▶ _WRITTEN TASK_
Copy out the following data line by line, unchanged, and leave out the pictures.

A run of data
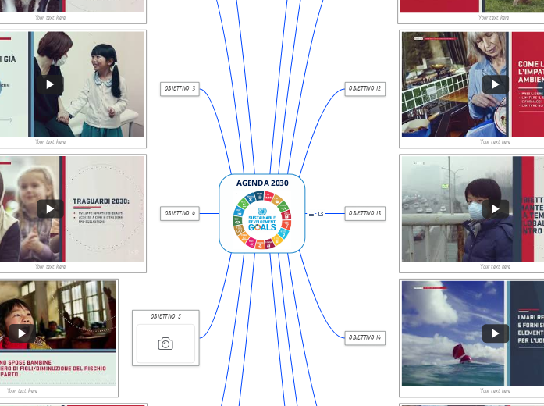
Task: Play the spose bambine video
Action: (20, 333)
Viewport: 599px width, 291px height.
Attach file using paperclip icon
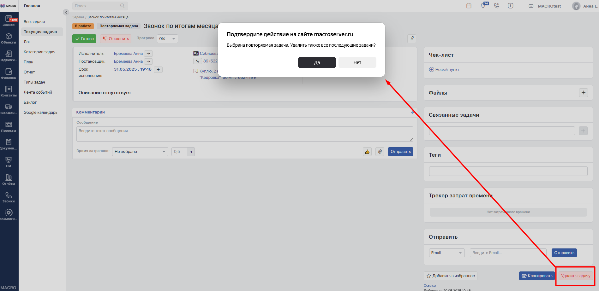tap(380, 152)
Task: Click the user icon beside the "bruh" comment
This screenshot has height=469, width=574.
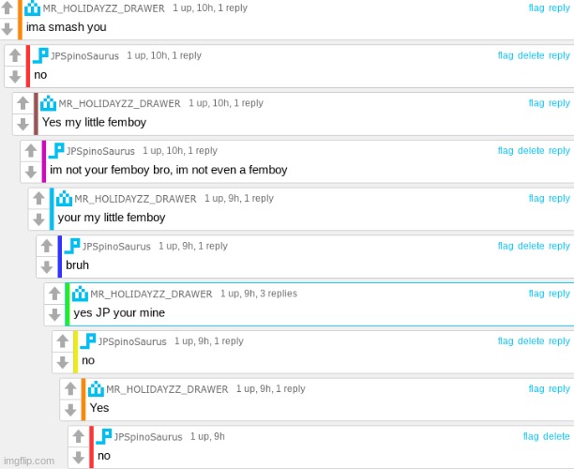Action: (73, 246)
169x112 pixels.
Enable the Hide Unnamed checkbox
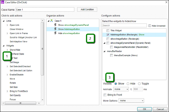point(150,26)
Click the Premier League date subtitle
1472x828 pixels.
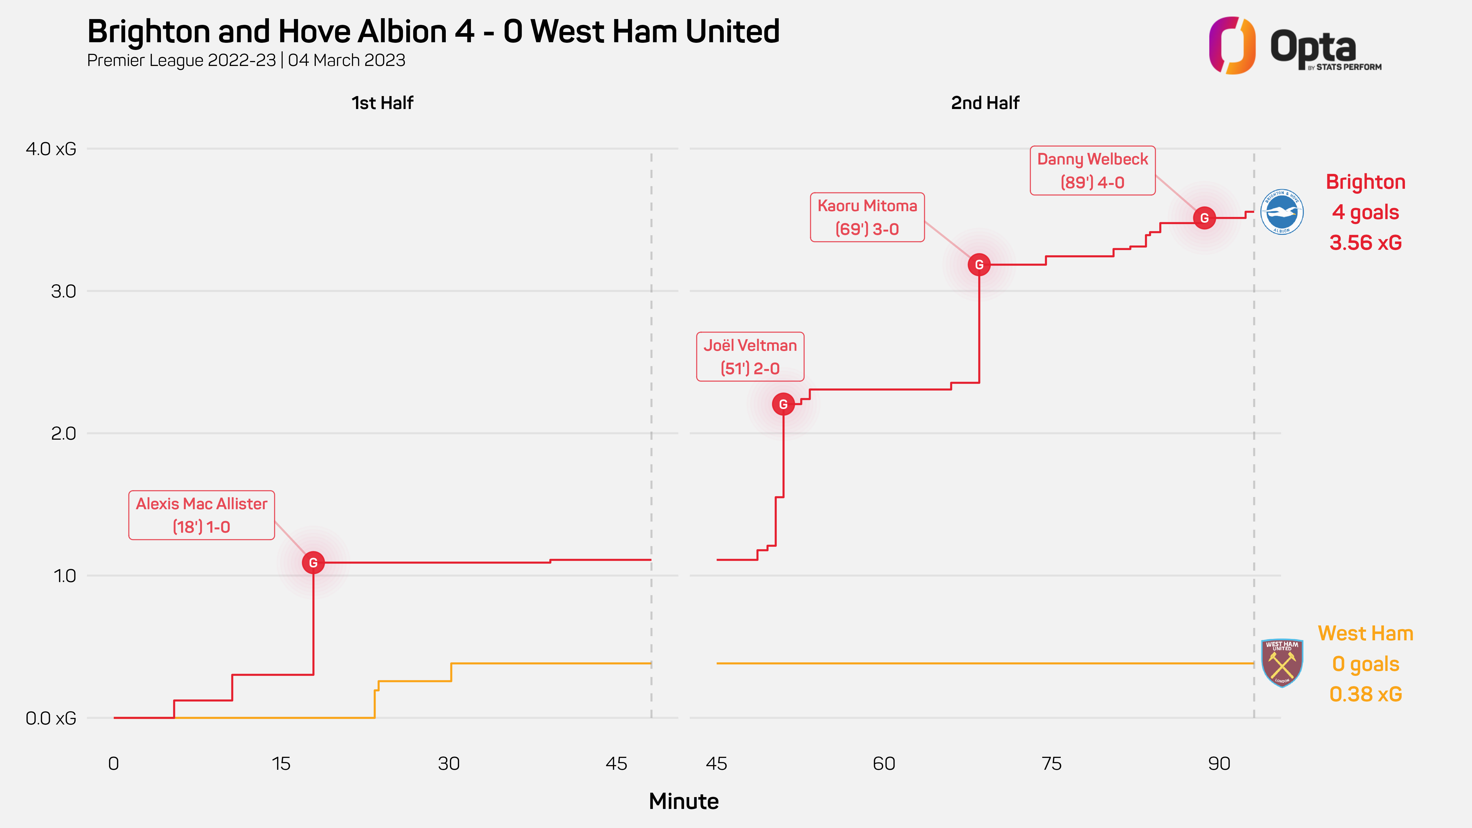(246, 60)
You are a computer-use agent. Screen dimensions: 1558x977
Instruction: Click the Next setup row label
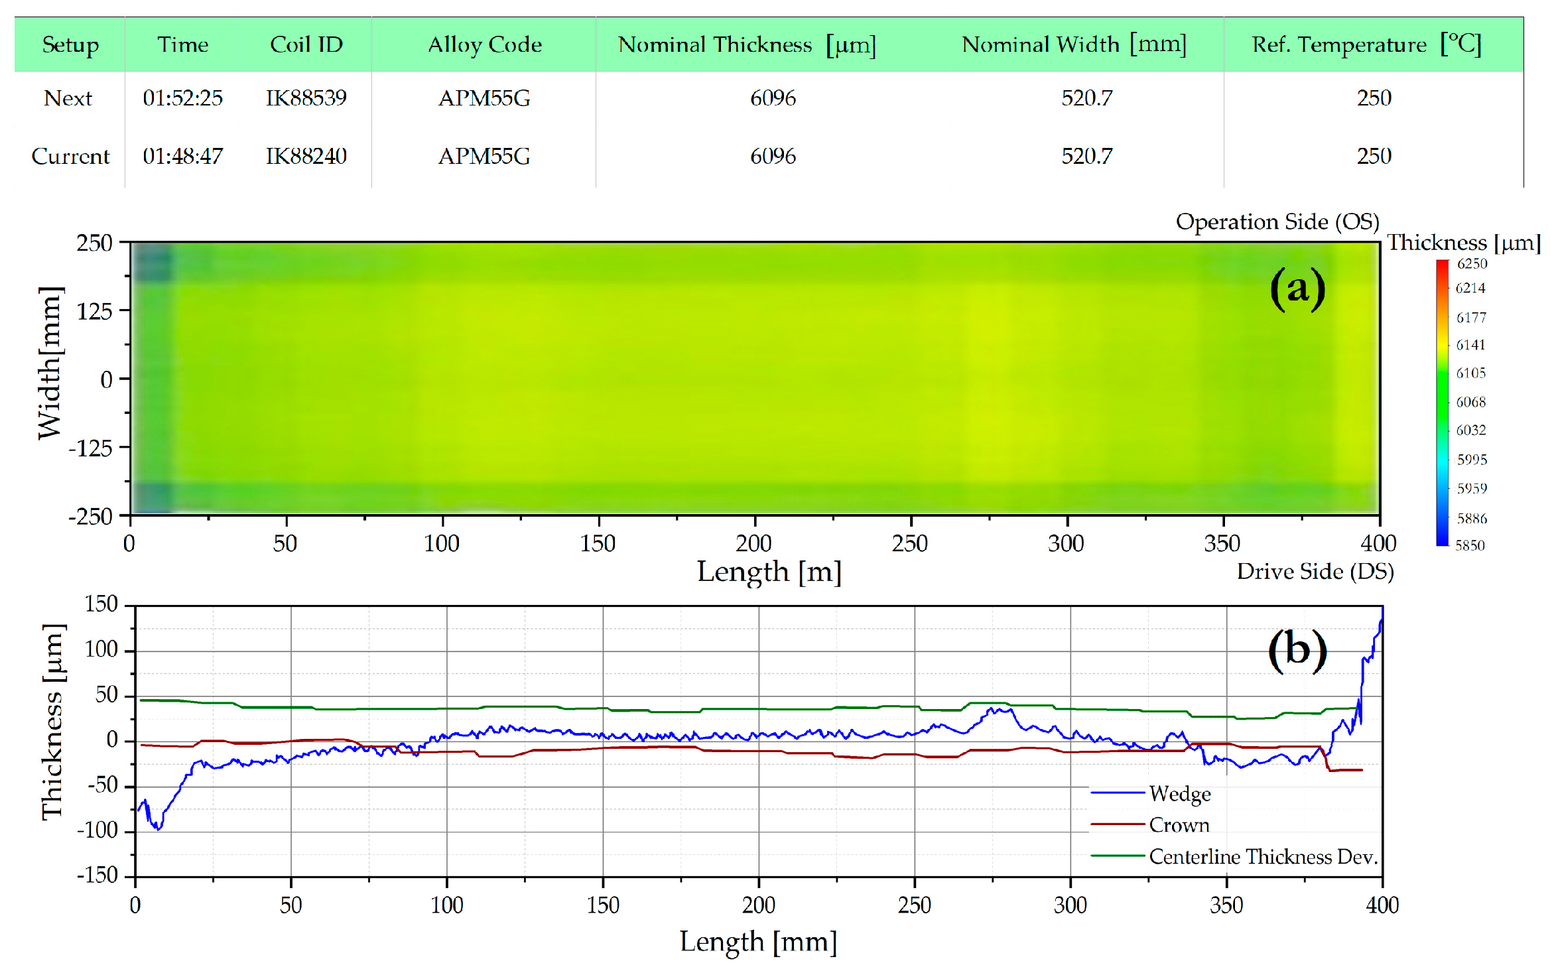pos(68,98)
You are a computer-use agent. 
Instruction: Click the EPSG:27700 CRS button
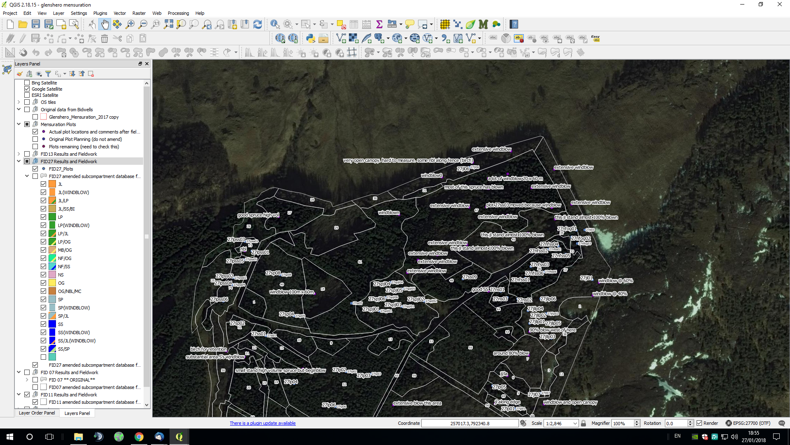(748, 423)
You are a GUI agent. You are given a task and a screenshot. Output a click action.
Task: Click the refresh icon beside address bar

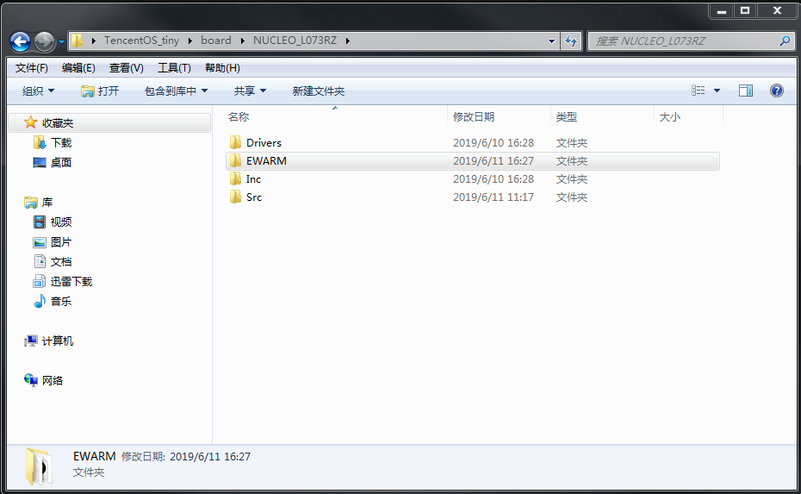pos(571,41)
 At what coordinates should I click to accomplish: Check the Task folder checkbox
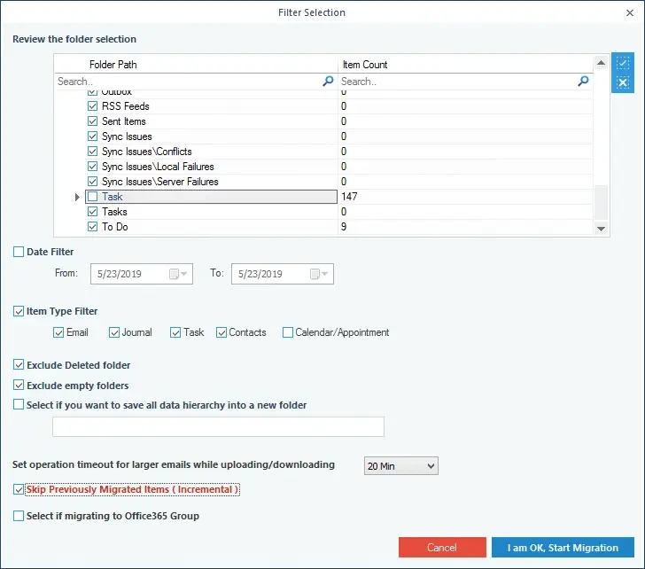[92, 197]
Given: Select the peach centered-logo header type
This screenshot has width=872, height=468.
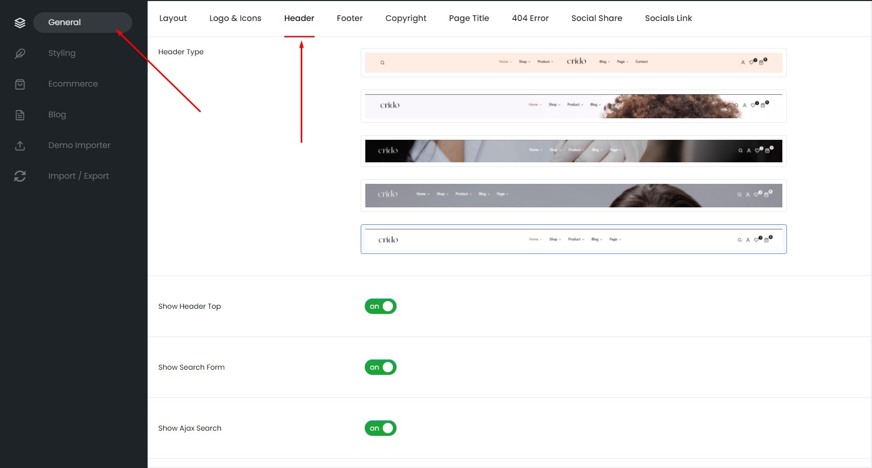Looking at the screenshot, I should click(573, 62).
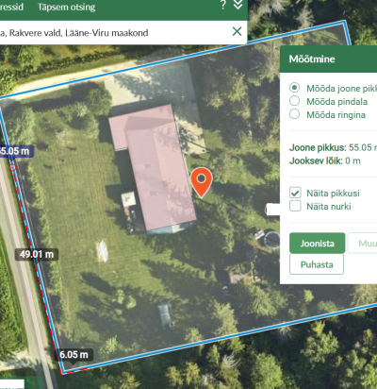377x389 pixels.
Task: Click the address search input field
Action: click(x=114, y=32)
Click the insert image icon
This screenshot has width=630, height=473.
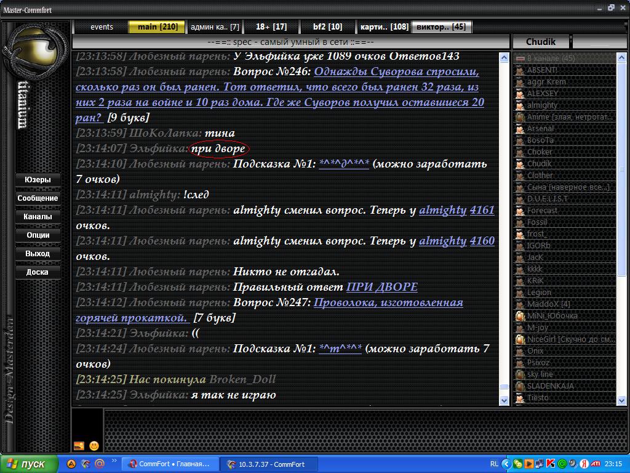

▶ _RESPONSE TO THIS TASK_
Task: Play the spose bambine video
Action: (20, 333)
Viewport: 599px width, 291px height.
Attach file using paperclip icon
tap(380, 152)
Task: Click the user icon beside the "bruh" comment
This screenshot has height=469, width=574.
Action: (73, 246)
169x112 pixels.
Enable the Hide Unnamed checkbox
point(150,26)
Click the Premier League date subtitle
1472x828 pixels.
(246, 60)
You are a computer-use agent. Screen dimensions: 1558x977
Instruction: Click the Next setup row label
pos(68,98)
You are a computer-use agent. 
Instruction: Click the EPSG:27700 CRS button
(748, 423)
You are a GUI agent. You are given a task and a screenshot. Output a click action.
Task: Click the refresh icon beside address bar

pos(571,41)
 At what coordinates should I click to accomplish: Check the Task folder checkbox
[92, 197]
Given: Select the peach centered-logo header type
This screenshot has width=872, height=468.
Looking at the screenshot, I should click(573, 62).
377x389 pixels.
Task: Click the address search input field
Action: click(x=114, y=32)
Click the insert image icon
This screenshot has width=630, height=473.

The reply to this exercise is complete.